**STUDY MATERIAL:**

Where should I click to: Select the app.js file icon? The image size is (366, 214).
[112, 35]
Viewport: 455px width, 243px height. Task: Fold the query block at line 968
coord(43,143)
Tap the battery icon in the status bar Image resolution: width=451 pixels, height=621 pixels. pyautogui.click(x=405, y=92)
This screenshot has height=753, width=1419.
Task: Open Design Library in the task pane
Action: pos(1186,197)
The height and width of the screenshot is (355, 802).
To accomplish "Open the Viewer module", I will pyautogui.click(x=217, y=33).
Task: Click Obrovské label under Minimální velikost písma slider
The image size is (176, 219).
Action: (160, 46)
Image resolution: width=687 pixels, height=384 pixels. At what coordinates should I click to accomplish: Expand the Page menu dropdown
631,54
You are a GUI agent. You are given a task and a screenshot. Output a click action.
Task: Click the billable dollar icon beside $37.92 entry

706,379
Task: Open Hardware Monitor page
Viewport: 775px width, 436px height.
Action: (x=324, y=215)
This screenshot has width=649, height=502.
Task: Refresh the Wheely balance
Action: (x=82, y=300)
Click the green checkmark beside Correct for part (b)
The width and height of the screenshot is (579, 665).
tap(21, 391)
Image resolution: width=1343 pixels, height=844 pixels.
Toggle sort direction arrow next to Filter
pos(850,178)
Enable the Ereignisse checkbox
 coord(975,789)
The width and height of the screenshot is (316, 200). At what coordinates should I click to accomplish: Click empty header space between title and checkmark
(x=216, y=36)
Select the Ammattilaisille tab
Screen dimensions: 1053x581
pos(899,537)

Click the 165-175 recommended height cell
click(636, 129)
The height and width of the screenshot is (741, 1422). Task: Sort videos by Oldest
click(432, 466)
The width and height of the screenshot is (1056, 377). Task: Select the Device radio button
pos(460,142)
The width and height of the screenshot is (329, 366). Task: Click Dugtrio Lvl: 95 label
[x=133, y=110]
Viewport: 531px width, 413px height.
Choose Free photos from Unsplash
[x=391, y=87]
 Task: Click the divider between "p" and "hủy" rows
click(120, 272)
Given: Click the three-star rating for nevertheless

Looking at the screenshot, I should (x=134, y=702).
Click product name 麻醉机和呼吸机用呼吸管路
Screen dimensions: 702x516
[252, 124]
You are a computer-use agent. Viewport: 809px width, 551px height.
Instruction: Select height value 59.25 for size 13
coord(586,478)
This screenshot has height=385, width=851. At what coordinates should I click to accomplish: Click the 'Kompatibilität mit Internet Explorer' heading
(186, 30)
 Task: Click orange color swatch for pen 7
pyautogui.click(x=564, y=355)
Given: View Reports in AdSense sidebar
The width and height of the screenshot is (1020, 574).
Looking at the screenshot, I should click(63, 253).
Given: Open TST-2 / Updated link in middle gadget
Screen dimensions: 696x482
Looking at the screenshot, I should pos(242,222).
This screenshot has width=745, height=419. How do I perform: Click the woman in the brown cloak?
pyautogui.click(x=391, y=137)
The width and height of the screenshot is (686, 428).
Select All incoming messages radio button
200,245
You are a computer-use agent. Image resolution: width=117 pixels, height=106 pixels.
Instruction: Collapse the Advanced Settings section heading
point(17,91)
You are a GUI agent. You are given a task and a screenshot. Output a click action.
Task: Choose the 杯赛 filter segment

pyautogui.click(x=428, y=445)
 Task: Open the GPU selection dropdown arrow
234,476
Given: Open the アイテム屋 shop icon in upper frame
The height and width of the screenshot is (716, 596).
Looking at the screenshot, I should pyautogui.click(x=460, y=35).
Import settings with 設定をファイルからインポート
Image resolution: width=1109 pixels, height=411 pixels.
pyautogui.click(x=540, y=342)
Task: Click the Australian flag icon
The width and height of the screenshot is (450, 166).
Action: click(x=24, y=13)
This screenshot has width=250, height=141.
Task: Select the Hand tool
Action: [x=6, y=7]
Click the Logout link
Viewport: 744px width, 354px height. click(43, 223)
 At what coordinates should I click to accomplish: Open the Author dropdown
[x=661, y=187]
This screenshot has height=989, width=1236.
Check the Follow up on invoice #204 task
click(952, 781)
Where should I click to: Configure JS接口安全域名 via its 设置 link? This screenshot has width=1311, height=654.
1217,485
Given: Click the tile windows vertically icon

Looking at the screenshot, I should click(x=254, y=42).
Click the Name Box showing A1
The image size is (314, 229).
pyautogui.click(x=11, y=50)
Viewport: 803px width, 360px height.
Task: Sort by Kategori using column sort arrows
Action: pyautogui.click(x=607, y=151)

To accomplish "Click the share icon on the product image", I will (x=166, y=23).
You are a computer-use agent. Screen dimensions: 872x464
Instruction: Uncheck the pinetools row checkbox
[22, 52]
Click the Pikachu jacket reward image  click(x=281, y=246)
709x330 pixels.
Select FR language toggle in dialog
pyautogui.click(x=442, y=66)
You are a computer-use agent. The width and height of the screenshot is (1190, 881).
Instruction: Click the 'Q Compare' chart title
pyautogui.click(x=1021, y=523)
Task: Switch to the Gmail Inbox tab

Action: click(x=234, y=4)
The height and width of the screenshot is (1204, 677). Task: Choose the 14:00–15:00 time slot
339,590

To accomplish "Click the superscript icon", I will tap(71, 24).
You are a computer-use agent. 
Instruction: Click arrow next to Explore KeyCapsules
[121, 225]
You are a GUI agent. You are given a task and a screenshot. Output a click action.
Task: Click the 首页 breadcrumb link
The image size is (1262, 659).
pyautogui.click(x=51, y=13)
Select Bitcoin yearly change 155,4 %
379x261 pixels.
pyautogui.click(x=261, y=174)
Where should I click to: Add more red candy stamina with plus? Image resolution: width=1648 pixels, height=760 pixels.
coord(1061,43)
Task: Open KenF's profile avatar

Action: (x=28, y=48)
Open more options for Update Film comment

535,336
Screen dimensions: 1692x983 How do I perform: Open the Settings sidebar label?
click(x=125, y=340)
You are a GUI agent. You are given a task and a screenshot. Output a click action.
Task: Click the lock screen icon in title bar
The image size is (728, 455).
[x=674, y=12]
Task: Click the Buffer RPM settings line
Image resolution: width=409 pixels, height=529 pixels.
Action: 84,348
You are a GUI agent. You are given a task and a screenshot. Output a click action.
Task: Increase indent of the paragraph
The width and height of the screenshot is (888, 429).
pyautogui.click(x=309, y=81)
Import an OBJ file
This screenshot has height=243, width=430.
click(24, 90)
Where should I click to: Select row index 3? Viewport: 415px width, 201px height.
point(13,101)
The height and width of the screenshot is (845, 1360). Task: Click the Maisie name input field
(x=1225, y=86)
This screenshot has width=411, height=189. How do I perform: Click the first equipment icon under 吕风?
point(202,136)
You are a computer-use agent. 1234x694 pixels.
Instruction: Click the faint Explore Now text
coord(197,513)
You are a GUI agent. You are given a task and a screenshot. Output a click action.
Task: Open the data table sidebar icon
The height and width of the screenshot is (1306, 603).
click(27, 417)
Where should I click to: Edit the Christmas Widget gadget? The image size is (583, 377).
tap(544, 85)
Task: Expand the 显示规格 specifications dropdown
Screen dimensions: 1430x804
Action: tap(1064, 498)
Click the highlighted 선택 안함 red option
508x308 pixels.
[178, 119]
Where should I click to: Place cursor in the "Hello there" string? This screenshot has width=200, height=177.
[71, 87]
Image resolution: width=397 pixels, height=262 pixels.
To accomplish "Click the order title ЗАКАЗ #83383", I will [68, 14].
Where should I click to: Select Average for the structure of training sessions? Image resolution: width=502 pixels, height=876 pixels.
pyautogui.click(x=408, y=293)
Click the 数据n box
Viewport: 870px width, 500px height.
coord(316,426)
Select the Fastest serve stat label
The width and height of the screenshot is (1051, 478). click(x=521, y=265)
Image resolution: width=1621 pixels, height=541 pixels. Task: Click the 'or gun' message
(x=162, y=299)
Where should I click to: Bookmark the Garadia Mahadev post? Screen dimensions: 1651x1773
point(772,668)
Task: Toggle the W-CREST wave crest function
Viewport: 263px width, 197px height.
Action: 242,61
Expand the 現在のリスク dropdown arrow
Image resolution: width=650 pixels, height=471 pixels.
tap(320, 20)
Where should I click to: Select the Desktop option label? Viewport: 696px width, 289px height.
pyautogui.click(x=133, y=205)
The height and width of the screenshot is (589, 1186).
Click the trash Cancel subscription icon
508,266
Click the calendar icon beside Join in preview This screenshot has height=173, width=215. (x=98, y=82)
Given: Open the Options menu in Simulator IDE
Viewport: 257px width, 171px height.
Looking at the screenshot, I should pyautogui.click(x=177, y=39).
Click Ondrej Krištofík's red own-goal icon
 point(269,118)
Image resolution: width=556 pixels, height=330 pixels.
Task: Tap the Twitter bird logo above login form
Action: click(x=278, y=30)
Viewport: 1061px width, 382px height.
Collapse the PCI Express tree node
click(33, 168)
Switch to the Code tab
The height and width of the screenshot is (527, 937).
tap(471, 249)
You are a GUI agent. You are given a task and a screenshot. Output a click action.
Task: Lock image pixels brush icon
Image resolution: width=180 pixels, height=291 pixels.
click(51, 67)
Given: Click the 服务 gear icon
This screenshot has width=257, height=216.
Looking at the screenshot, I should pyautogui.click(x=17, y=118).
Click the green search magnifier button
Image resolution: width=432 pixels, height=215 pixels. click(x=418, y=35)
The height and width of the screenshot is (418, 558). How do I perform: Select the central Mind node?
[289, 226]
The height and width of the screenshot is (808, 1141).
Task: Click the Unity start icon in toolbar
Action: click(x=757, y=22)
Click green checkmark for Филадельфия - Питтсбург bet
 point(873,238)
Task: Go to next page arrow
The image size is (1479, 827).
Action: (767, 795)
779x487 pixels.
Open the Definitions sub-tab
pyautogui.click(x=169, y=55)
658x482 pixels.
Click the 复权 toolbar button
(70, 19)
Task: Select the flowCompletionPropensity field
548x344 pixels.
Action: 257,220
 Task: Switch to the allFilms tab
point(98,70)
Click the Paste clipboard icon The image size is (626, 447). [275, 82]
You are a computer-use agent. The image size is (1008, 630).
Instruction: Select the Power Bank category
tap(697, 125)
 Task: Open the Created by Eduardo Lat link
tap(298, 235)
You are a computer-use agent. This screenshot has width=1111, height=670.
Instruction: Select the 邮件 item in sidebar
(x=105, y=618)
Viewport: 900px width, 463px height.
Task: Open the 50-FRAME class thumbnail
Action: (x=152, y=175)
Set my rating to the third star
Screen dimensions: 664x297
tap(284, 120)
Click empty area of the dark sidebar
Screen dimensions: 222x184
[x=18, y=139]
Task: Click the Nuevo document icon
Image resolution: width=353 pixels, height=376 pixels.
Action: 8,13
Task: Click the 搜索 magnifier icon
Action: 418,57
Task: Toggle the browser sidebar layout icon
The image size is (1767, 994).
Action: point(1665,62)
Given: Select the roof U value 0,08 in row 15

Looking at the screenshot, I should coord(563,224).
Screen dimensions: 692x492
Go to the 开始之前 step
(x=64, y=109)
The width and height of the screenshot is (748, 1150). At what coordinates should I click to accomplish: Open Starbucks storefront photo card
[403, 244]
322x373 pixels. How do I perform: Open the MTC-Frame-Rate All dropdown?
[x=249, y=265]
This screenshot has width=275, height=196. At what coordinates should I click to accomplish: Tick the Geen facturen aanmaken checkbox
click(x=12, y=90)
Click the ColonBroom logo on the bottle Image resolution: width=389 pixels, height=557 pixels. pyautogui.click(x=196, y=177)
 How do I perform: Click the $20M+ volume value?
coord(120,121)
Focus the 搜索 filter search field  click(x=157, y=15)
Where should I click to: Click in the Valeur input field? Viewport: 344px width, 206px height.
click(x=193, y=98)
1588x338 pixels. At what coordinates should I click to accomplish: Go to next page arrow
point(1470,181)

**EXERCISE PROMPT:** Look above for the line holding "Switch to the Code tab". Print it and every line after it, exactly, through the line holding "You are a computer-use agent. This".

**TASK ANSWER:**
Switch to the Code tab
The height and width of the screenshot is (527, 937).
tap(471, 249)
You are a GUI agent. You are given a task and a screenshot. Output a click action.
Task: Lock image pixels brush icon
Image resolution: width=180 pixels, height=291 pixels.
click(51, 67)
Given: Click the 服务 gear icon
This screenshot has width=257, height=216.
Looking at the screenshot, I should pyautogui.click(x=17, y=118).
Click the green search magnifier button
Image resolution: width=432 pixels, height=215 pixels. click(x=418, y=35)
The height and width of the screenshot is (418, 558). How do I perform: Select the central Mind node?
[289, 226]
The height and width of the screenshot is (808, 1141).
Task: Click the Unity start icon in toolbar
Action: click(x=757, y=22)
Click green checkmark for Филадельфия - Питтсбург bet
 point(873,238)
Task: Go to next page arrow
The image size is (1479, 827).
Action: (767, 795)
779x487 pixels.
Open the Definitions sub-tab
pyautogui.click(x=169, y=55)
658x482 pixels.
Click the 复权 toolbar button
(70, 19)
Task: Select the flowCompletionPropensity field
548x344 pixels.
Action: 257,220
 Task: Switch to the allFilms tab
point(98,70)
Click the Paste clipboard icon The image size is (626, 447). [275, 82]
You are a computer-use agent. The image size is (1008, 630).
Instruction: Select the Power Bank category
tap(697, 125)
 Task: Open the Created by Eduardo Lat link
tap(298, 235)
You are a computer-use agent. This screenshot has width=1111, height=670.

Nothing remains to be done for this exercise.